YOUR GOAL:
Output all entries verbatim, dropping pictures.
##### PROVIDED ENTRIES #####
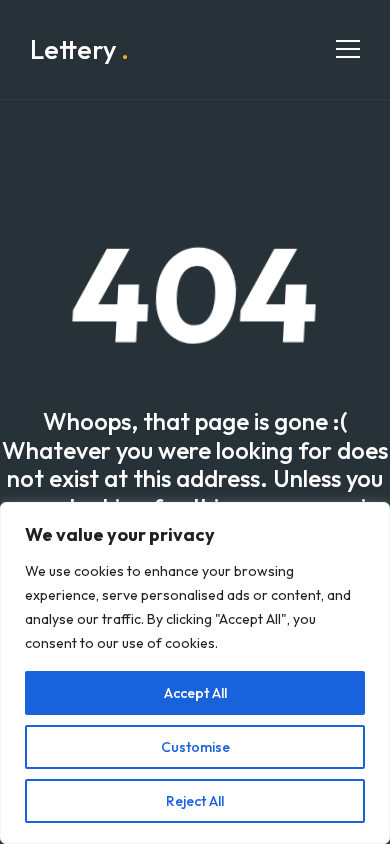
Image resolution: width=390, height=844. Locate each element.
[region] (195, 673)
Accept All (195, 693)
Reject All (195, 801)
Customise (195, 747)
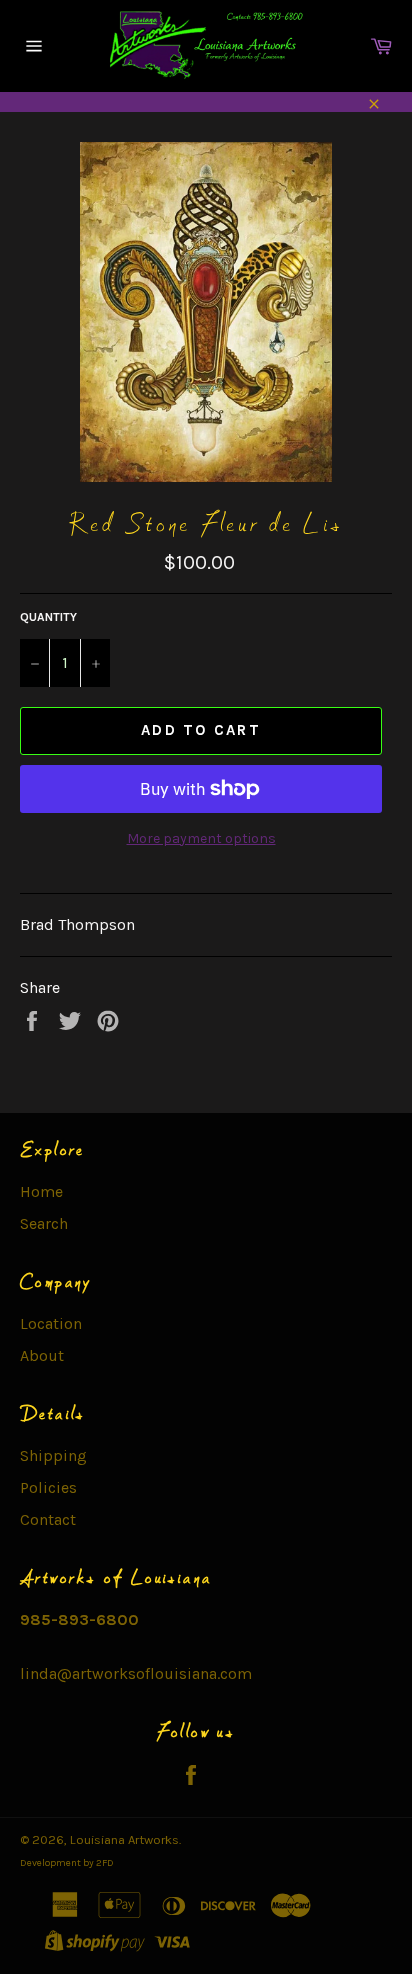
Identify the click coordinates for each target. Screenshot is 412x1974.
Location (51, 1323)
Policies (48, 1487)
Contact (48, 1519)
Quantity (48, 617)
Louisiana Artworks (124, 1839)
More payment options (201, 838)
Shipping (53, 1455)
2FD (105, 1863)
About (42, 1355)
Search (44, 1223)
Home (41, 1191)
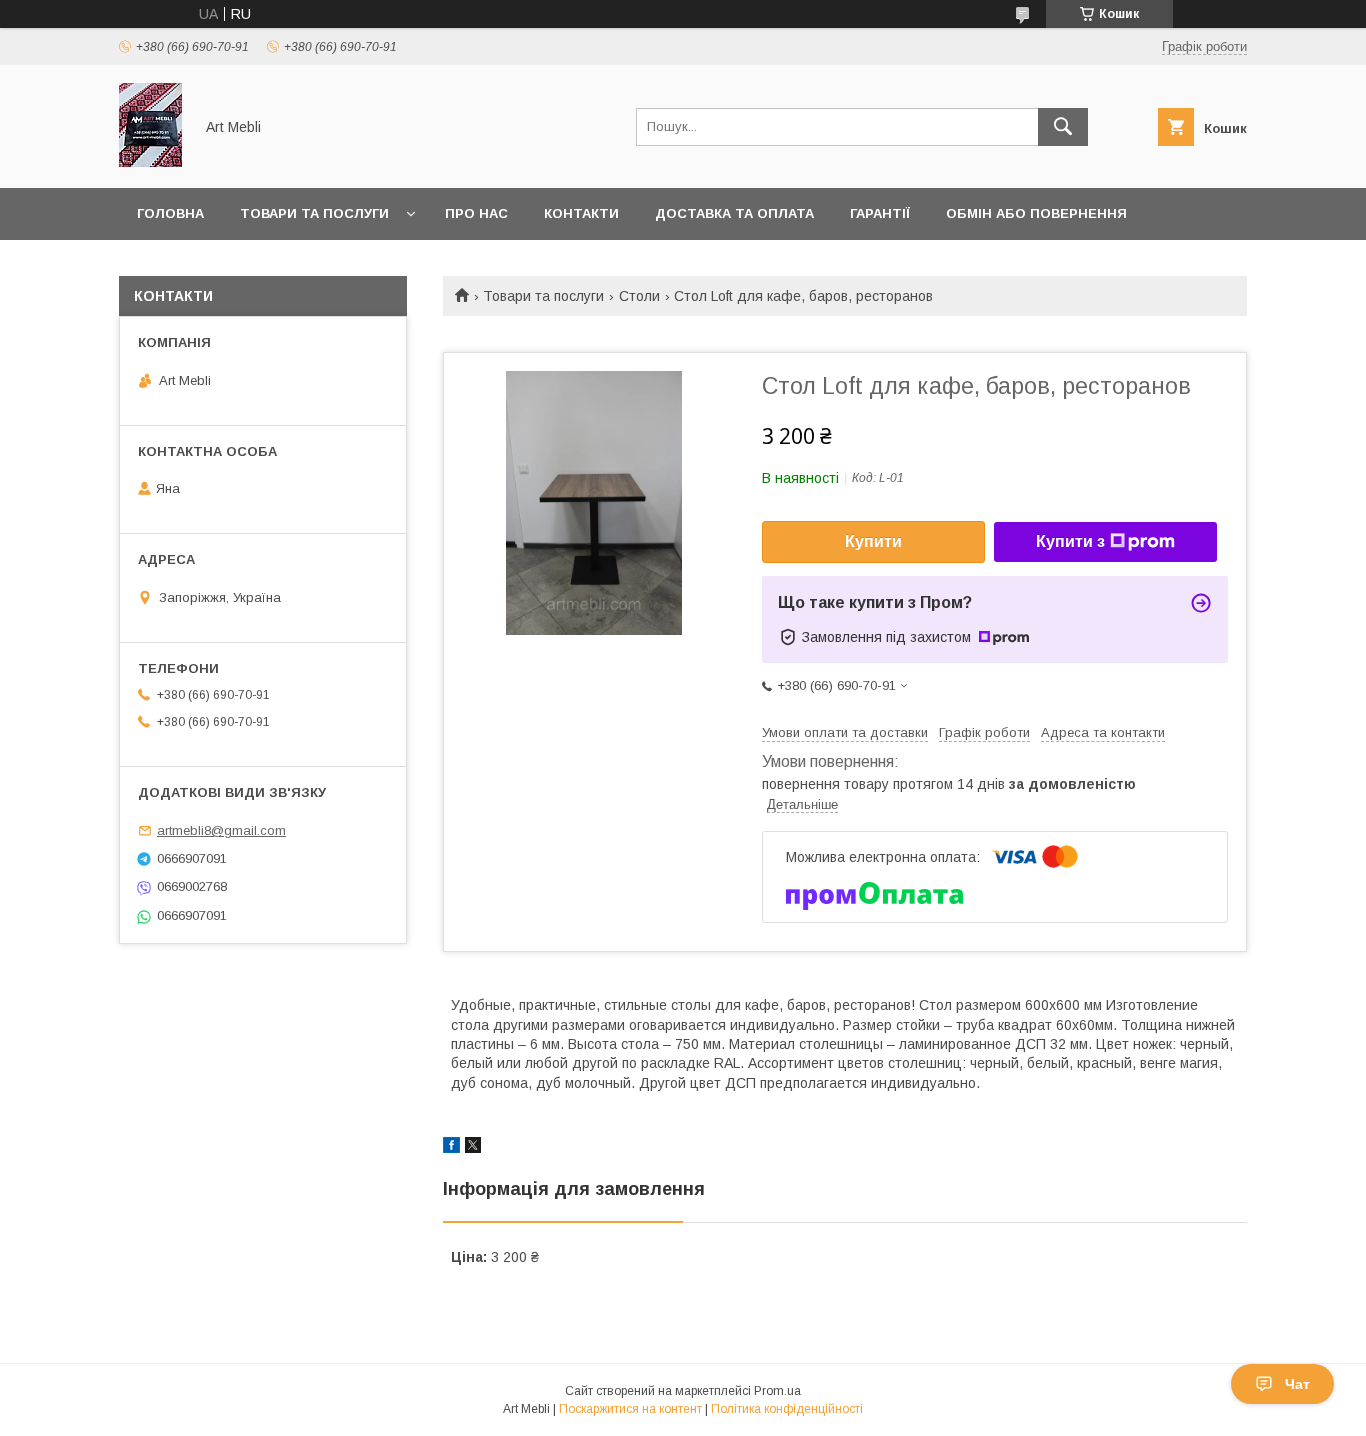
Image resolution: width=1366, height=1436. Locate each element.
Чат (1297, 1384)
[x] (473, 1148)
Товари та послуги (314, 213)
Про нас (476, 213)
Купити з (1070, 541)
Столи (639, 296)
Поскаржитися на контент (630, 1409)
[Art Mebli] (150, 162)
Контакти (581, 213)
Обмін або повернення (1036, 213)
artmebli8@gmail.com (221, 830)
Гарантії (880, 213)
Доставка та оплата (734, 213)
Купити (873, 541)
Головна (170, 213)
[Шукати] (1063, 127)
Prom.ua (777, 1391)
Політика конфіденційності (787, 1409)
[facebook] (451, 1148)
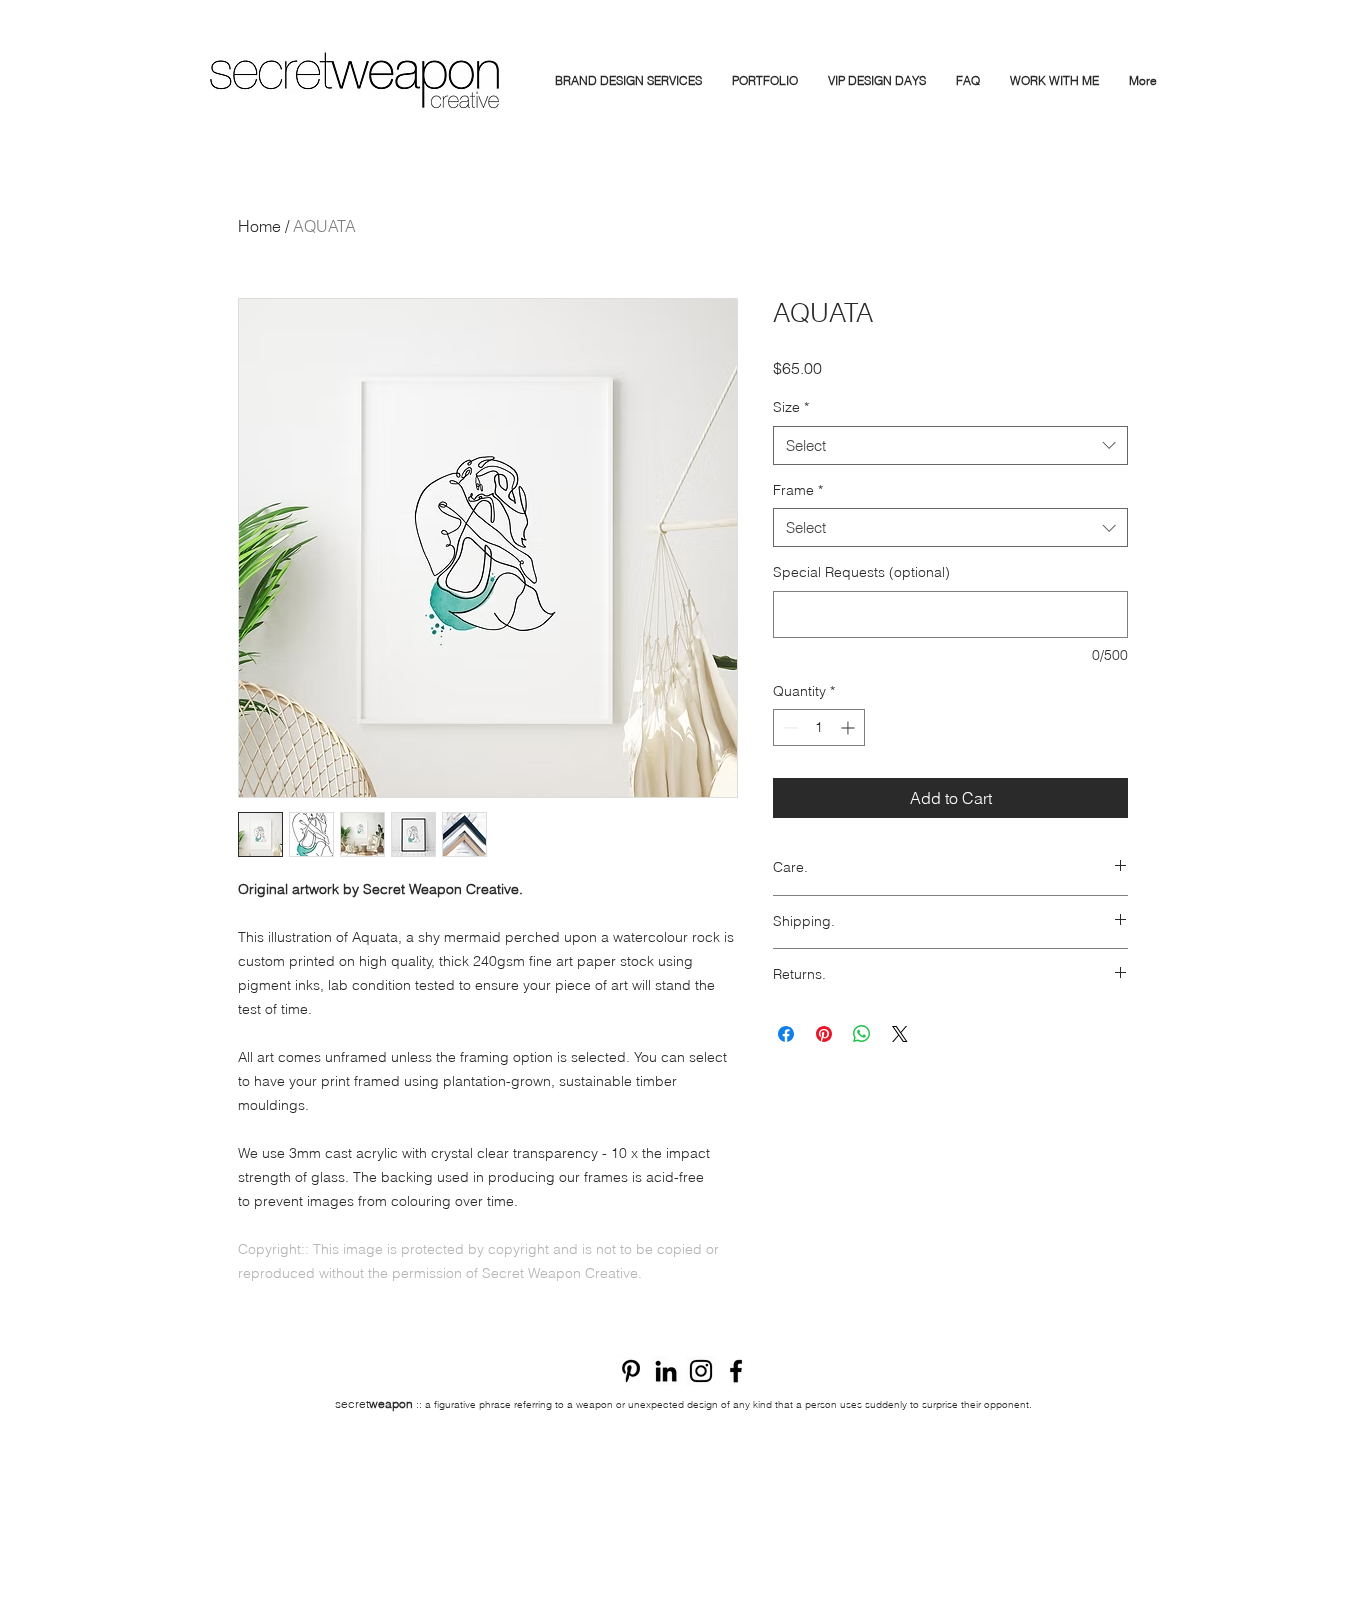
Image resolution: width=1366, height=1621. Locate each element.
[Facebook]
#####
YOUR SOLUTION:
Image resolution: width=390, height=844. Locate each element.
[region] (195, 673)
Accept All (195, 693)
Reject All (195, 801)
Customise (195, 747)
Identify the click coordinates for each target. Screenshot is 412x1974.
Location (51, 1323)
Policies (48, 1487)
Contact (48, 1519)
Quantity (48, 617)
Louisiana Artworks (124, 1839)
More payment options (201, 838)
Shipping (53, 1455)
2FD (105, 1863)
About (42, 1355)
Search (44, 1223)
Home (41, 1191)
Image resolution: width=1366, height=1436. Locate each element.
Чат (1297, 1384)
[x] (473, 1148)
Товари та послуги (314, 213)
Про нас (476, 213)
Купити з (1070, 541)
Столи (639, 296)
Поскаржитися на контент (630, 1409)
[Art Mebli] (150, 162)
Контакти (581, 213)
Обмін або повернення (1036, 213)
artmebli8@gmail.com (221, 830)
Гарантії (880, 213)
Доставка та оплата (734, 213)
Купити (873, 541)
Головна (170, 213)
[Шукати] (1063, 127)
Prom.ua (777, 1391)
Політика конфіденційності (787, 1409)
[facebook] (451, 1148)
Image resolution: width=1366, height=1621. Locate each element.
[Facebook]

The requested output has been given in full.